The non-filterable residue (NFR) (i.e., suspended solids or sediment) (Figure 35) fisheries guideline was exceeded 26% of the time. The turbidity (Figure 46) values were always below the guideline for recreation, but exceeded the 5 and 1 NTU guidelines for drinking water 35% and 89% of the time, respectively. Higher levels of both variables occurred most often during times of highest flows, in spring freshet, and during early glacial melts, due to enhanced erosion. Turbidity removal (e.g., filtration) plus disinfection are needed prior to drinking water use. When Westsyde was sewered, in 1993-94, major residential infilling occurred, potentially causing increased erosion and sediment production.
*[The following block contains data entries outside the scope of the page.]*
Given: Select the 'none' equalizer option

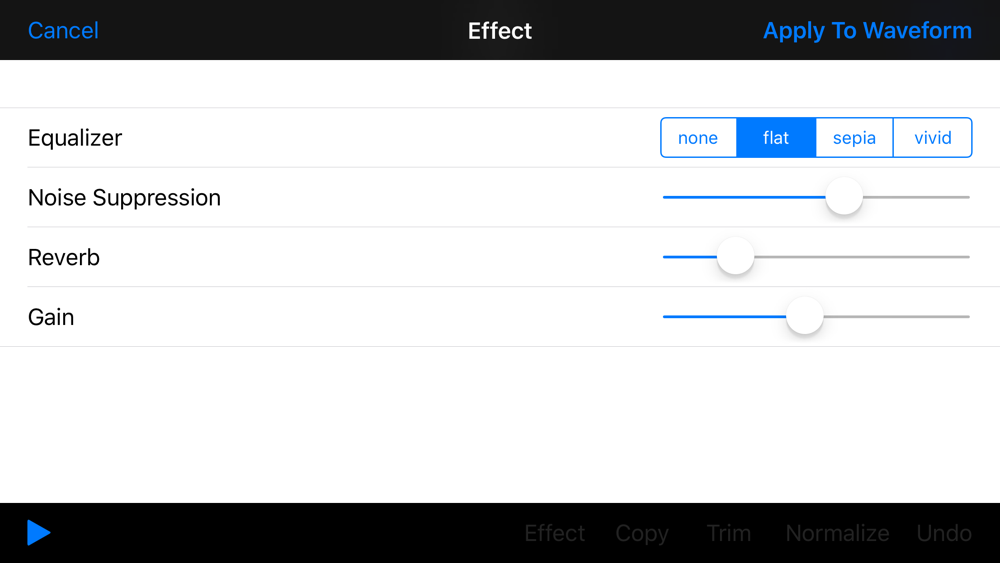Looking at the screenshot, I should [x=698, y=138].
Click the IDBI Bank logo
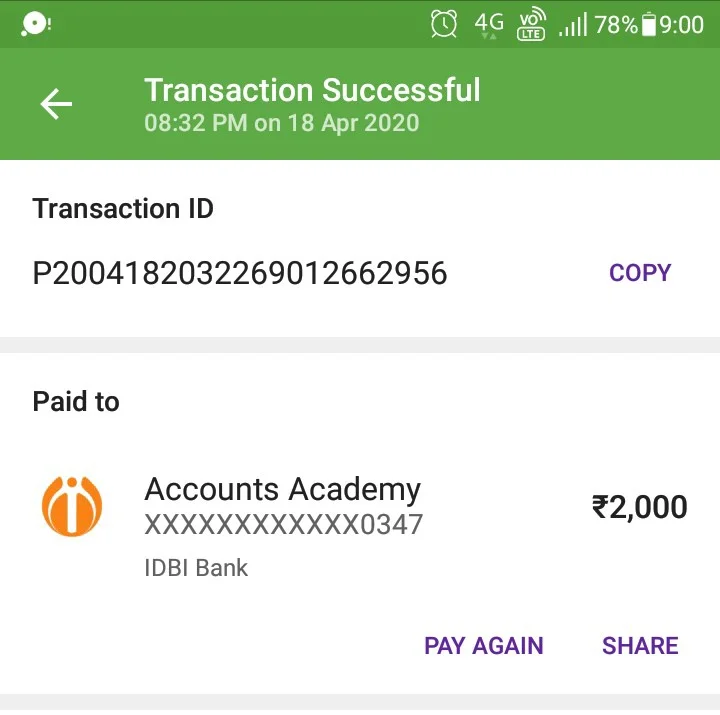The height and width of the screenshot is (715, 720). (72, 507)
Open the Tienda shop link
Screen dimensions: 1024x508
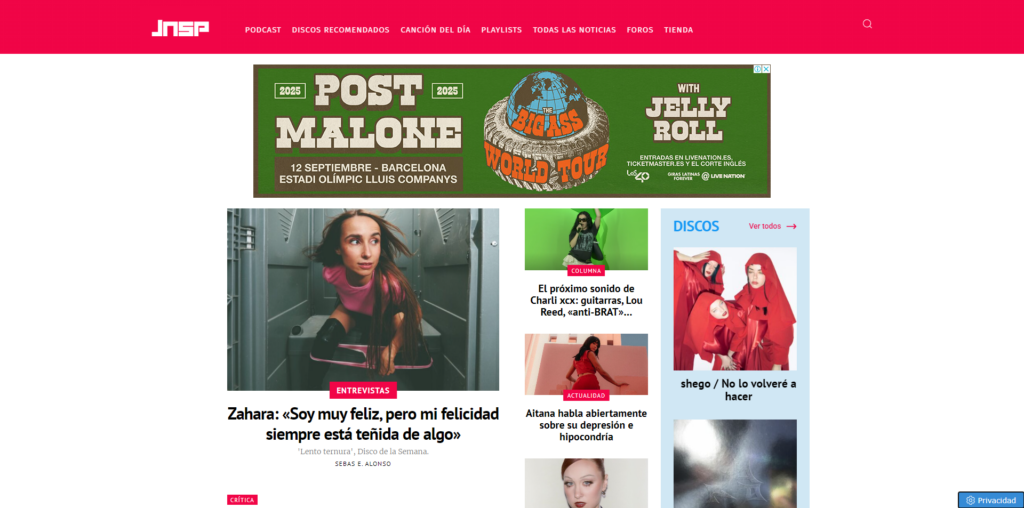coord(679,30)
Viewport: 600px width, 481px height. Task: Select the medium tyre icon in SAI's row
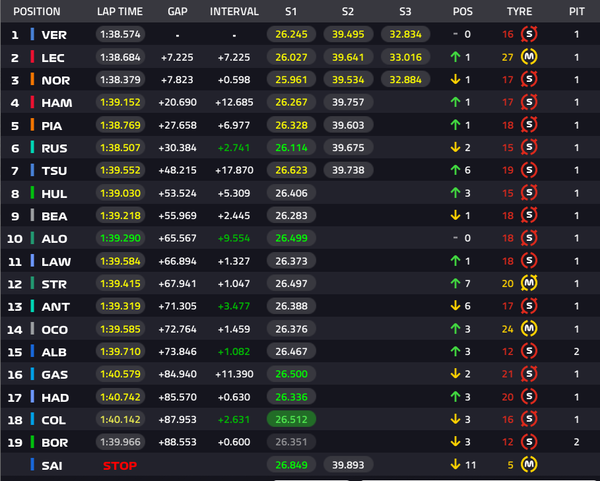pos(528,464)
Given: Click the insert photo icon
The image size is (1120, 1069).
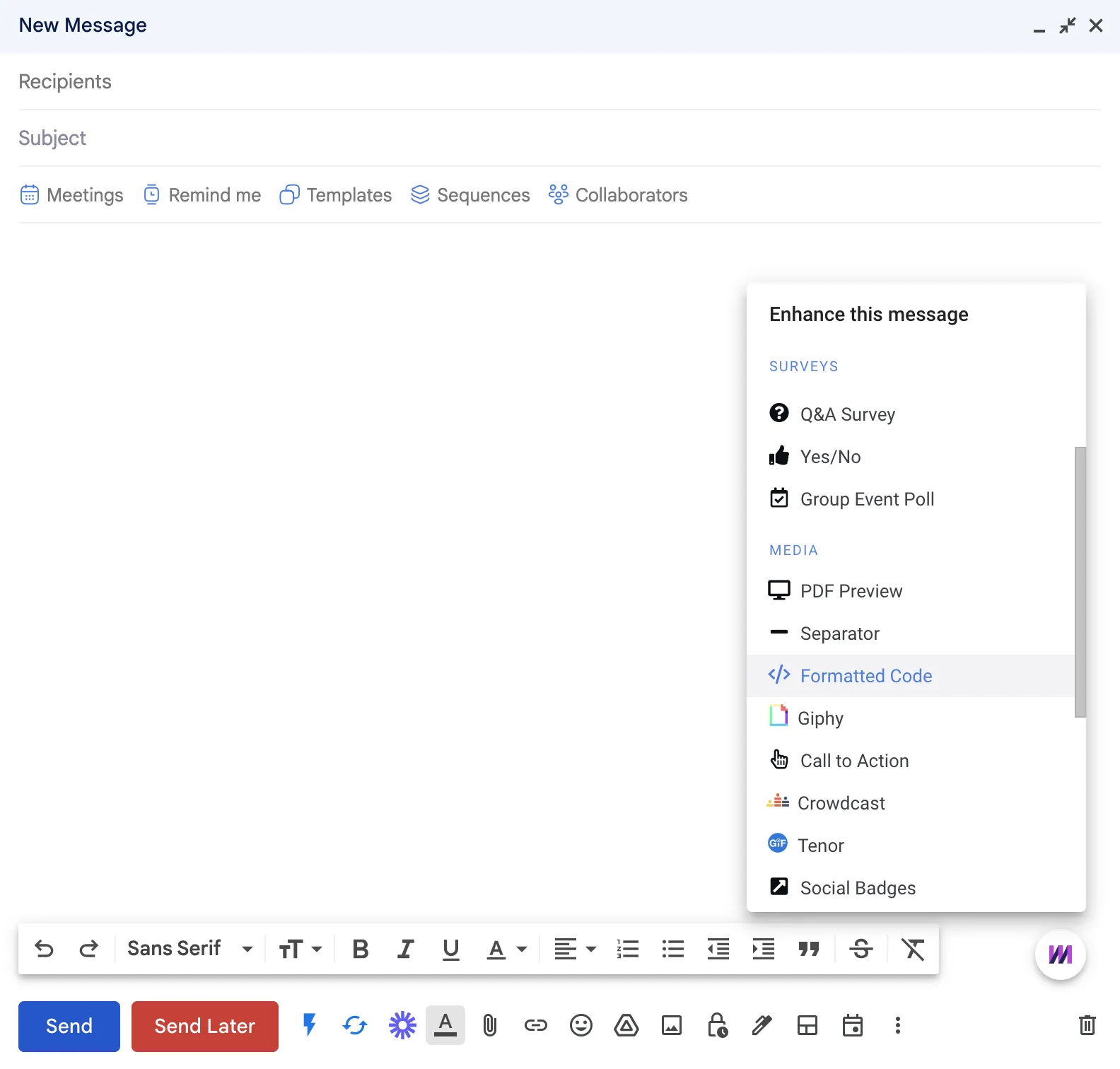Looking at the screenshot, I should pos(672,1025).
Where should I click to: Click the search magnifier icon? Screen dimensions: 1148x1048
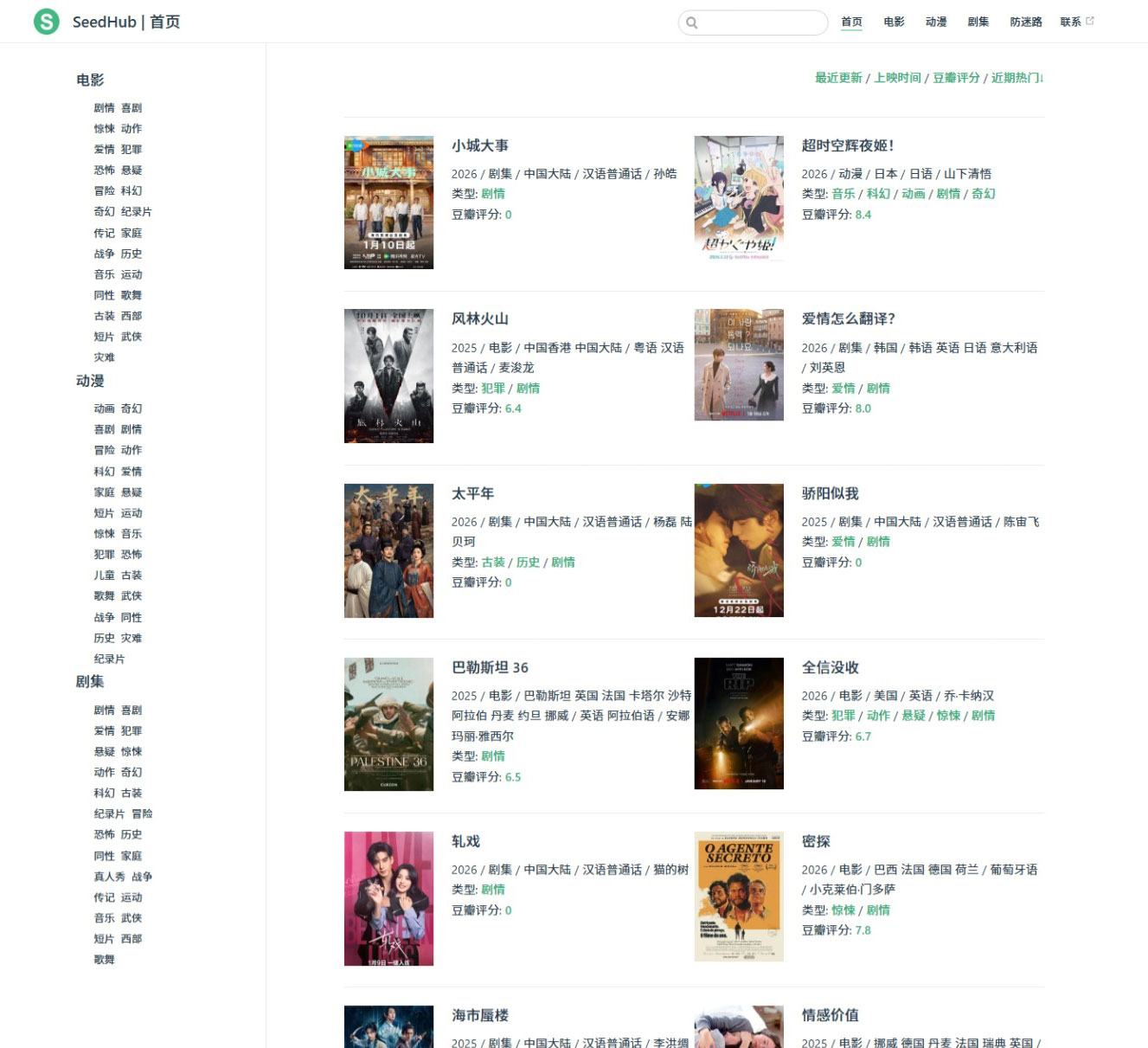[692, 23]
In addition to this, the large subdivision and golf course complex built near Westsyde on the banks of the North Thompson could have impacted water quality in terms of increased erosion and urban run-off entering the river (Grace, 1996). Similar impacts could be expected for the Sun Peaks Resort expansion. Since 1993, however, turbidity and NFR results have been stable, although the data were rather sparse. There were no apparent trends in NFR or turbidity during 1987-95. These variables should continue to be monitored to assess potential impacts on water quality as a result of erosion.
Total titanium (Figure 45) exceeded the drinking water and aquatic life guideline once, on May 19, 1993, a time of high flows (Figure 3) and non-filterable residue levels (Figure 35) during spring freshet. Thus, the metal was probably not biologically available, and would be removed by the treatment needed to remove turbidity prior to drinking. Levels have remained below guidelines since then.
Artificial contamination of samples of total zinc (Figure 48) occurred during 1993-1995. Prior to 1993, levels were below the maximum aquatic life guideline except on March 30, 1987, a time of low non-filterable residues (Figure 35). The MDL was too high to evaluate attainment of the average aquatic life guideline. Nordin and Holmes (1993) noted some unexpectedly high values for zinc in the river. Total and dissolved zinc with a lower minimum detectable limit (e.g., _0.001 mg/L) should be measured to establish the zinc levels in the river. Field blanks and replicates should also be collected to assess the potential for artificial contamination.